Of course, the extension of your brain doesn’t need to be a computer. You can also think with a paper-based notebook, a marker on a whiteboard, a stick on wet sand, etc. When you sketch or take notes in a journal, the notebook becomes a part of your thinking system. When you use a pile of stones to work through an arithmetic problem, the stones and the ground they’re lying on become part of your thinking system. You work through ideas by seeing them “out in the world.” There, you can explore relationships between elements in greater detail than you could if you had to hold everything in your mind. You change things, move them around, try variations, iterate, refine — much as I’m doing with the sentences I write here.

Thus, one way to improve your ability to think is by setting up environments that help you do so. This means environments that augment your nervous system, and which work with (and not against) you. For example, I find it very difficult to think well when there’s a television on in the room. I can’t focus on the task at hand. On the flipside, a quiet place that contains the “right” tools (in my case, a quality notebook and a particular type of pen, a comfortable chair, good lighting) reduces “friction” in the system. Which is to say, there’s a feedback loop between my nervous system and these external aids; when this feedback loop is tight, I don’t even notice the distinction between them. There’s no inside/outside: ideas simply “flow” onto the paper. (More accurately: they flow on the paper.) The paper, pen, eyes, ears, hands, brain, etc. — they’re all part of one thinking apparatus.

This internal/external thinking apparatus has many advantages beyond those already noted.
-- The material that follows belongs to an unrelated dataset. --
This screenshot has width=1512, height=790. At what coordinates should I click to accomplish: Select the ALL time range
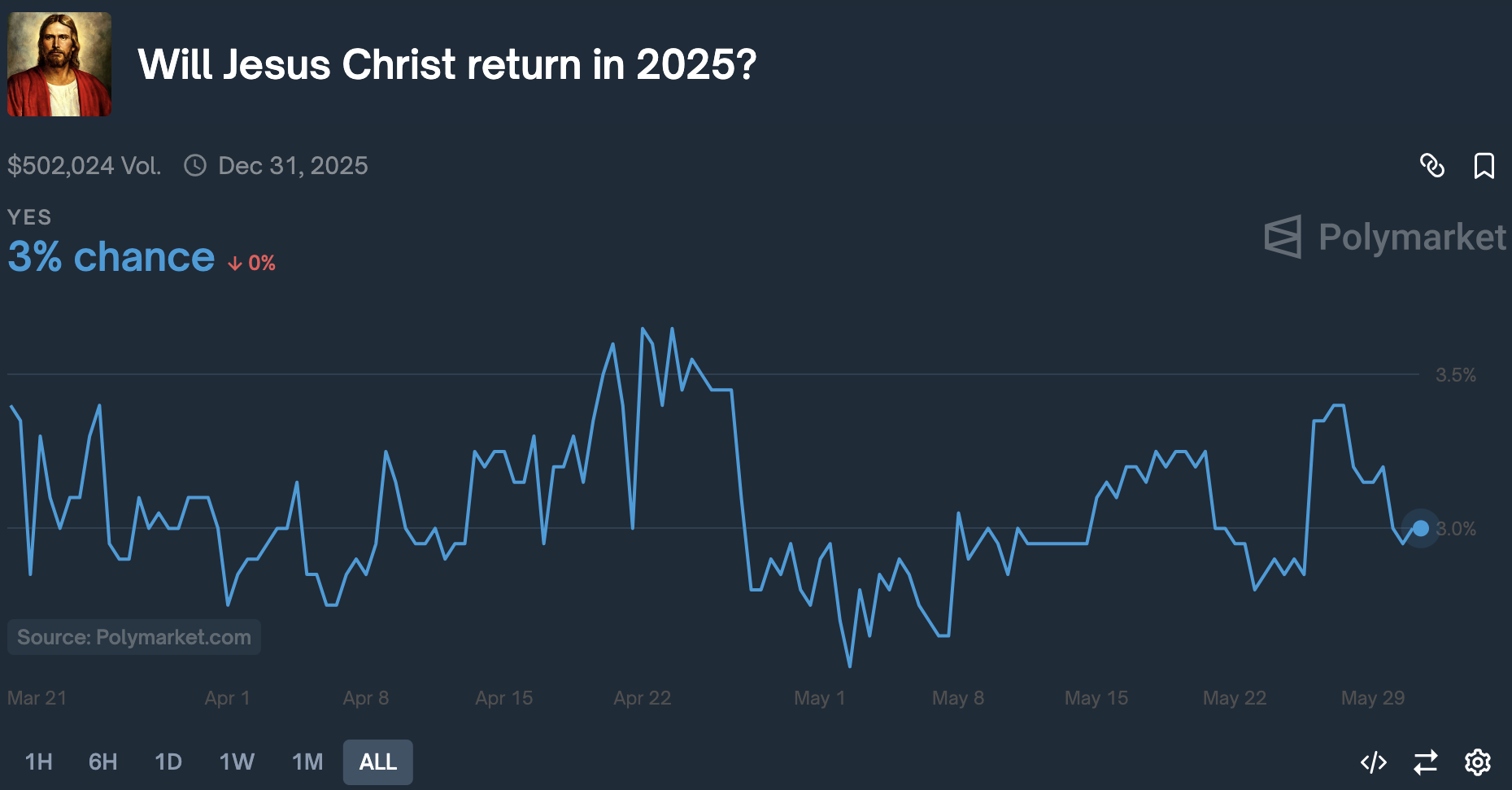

For one thing, externalizing thoughts allows us to refer to them later. I keep my old notebooks on a shelf where I can revisit them at any time. This allows me to leverage my past thinking. I don’t need to clutter my internal memory with these thoughts; I know I can always go back to the books where the thinking happened if I need to. Also, by externalizing thoughts, we can bring others into the thinking process. This is why whiteboards are so useful: they’re an easy way for us to see what each other mean. When you and I meet in front of a whiteboard, it becomes a part of both of our thinking systems. The whiteboard is a shared cognitive artifact where we converge to leverage each others’ knowledge and expertise. Two minds merged on a wall in the room, thinking better than one could. It’s quite a trick!

As with all other abilities, you can improve your thinking with practice. You can also learn techniques to use your internal thinking abilities more effectively. However, both practice and “learning how to learn” take time. Optimizing the external components of your thinking system is much quicker. Your life would improve if you could think better, and tweaking the environments where you think is the quickest way to doing so. Investing a few hours into designing a better thinking environment will dramatically improve your ability to think.